**Items from a data source:**

'''

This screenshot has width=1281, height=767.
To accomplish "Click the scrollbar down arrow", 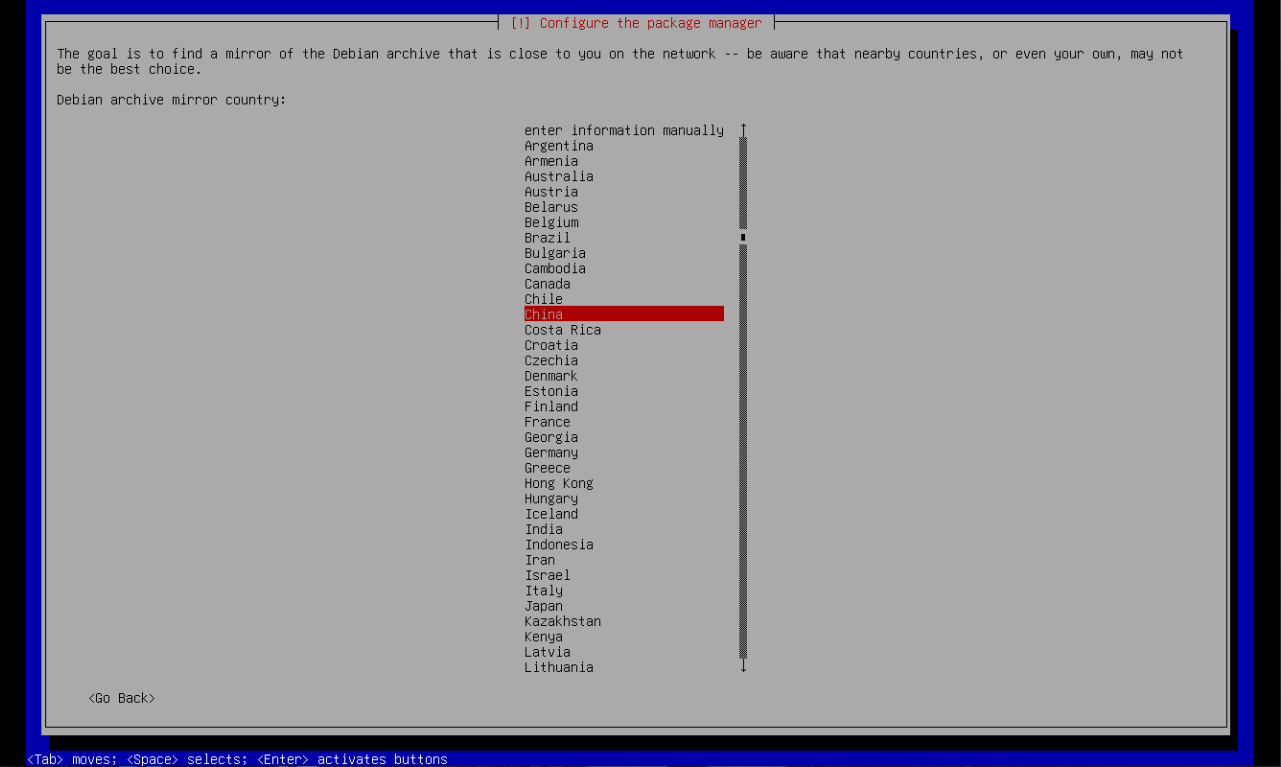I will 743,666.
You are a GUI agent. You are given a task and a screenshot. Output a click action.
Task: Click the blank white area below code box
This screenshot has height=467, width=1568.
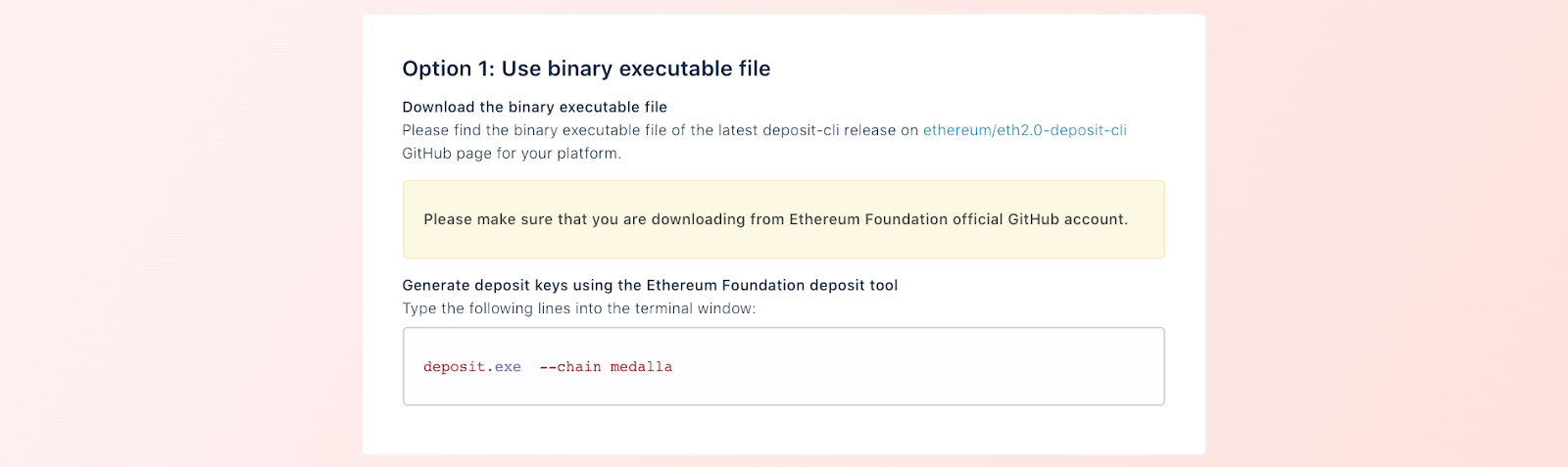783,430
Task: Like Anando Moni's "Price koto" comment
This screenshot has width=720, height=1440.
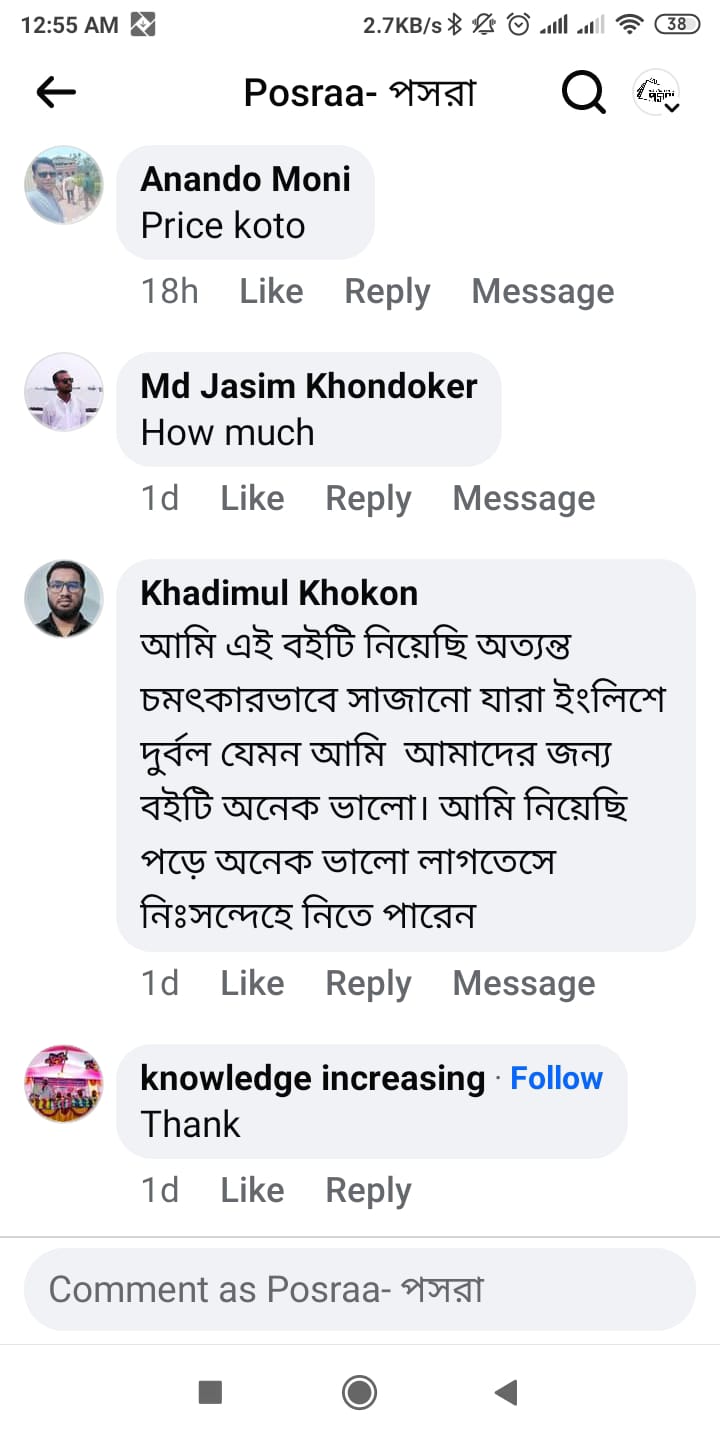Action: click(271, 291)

'''

**WHAT YOU HAVE TO DO:**
Collect every line in the entries above that contains the word "height".

**CORRECT ANSWER:**
This screenshot has width=1281, height=767.
This screenshot has height=467, width=1568.
This screenshot has width=720, height=1440.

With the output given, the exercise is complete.